Later Years
Those years in Tudela marked Remacha's future personality. Little is known of his character before the outbreak of the Spanish Civil War and very few testimonies are available. However, there are the impressions of several people who knew Remacha after the War, either during the years he lived in Tudela or once he had settled in Pamplona. All theses people concur in that Fernando Remacha was a very modest, unassuming person. In Tudela Remacha took charge of the family hardware shop. From a strictly intellectual standpoint the course of Remacha's life was one of the bitterest of those of all the musicians of the Grupo de Madrid. Accordingly it may be said that his was one of the most arduous exiles following the War. Condemned to a brutal cultural silence, Remacha had to begin again from zero, that is, he had to start all over again, assimilating his circumstances as best he could.
With "Cartel de Fiestas" ("Festival Poster") (1947), a work that won a contest for topical and regionalist themes, he introduced himself in Pamplona, capital of Navarre. In 1951 the Pamplona City Council commissioned him to compose "Visperas de San Fermin" ("On the Eve of San Fermin") and, with the opening performance of this work in Madrid in 1952, Remacha succeeded in being noticed again by the Spanish music critics. From that moment on his production was musically variable, with the composition of such dissimilar works as "Concerto for Guitar and Orchestra" (1956) or "Rapsodia de Estella" ("Rhapsody of Estella") (1958).

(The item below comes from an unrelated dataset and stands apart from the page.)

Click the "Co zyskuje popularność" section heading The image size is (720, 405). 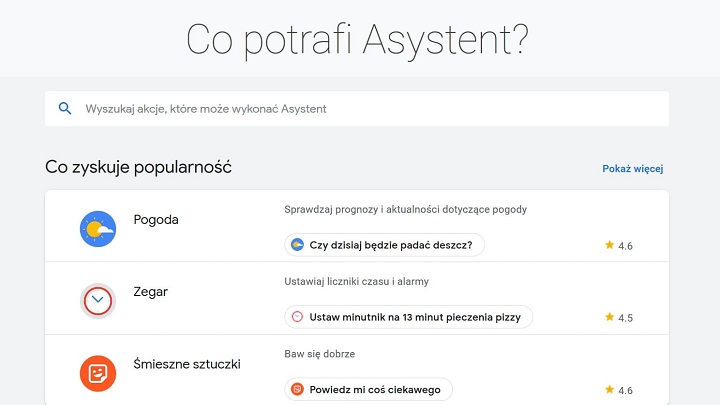138,167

In 1957 Remacha moved to Pamplona to start up the Pablo Sarasate Conservatory. In 1963 the present-day building of that institution was erected and, under Remacha's direction, it became a point of reference in the Spanish music world. Also in 1963 he composed the cantata "Jesucristo en la Cruz" ("Christ on the Cross"), which earned him the Tormo de Oro Prize of the Cuenca Religious Week, pleasantly surprising the music critics with the concept of this work. Remacha had been suffering from a devastating illness, Parkinson's disease, since the sixties. When he retired in 1975 he was already quick sick. In 1980 he received the Premio Nacional de Música for the third time, and in 1981 the Pablo Iglesias Prize. For its part, the Institucion Principe de Viana organised the Remacha Memorial, holding three concerts to promote acquaintance with some of the composer's works. Indeed, in the last years of Remacha's life it appeared that the musical circles wished to compensate him for the silence in which he had been enveloped in the post-war period.
In the last period of his life he was always open to the musical avant-garde, even though he did not generally share its criteria. This attitude aroused the admiration and respect of the most representative Spanish avant-garde composers of the times, a position that Remacha did not find comfortable because of his characteristic modesty and scant selfesteem.
Fernando Remacha died on 21 February 1984. The 21st and 22 February were declared official days of mourning in Tudela, where a solemn funeral was held for the composer prior to his burial there.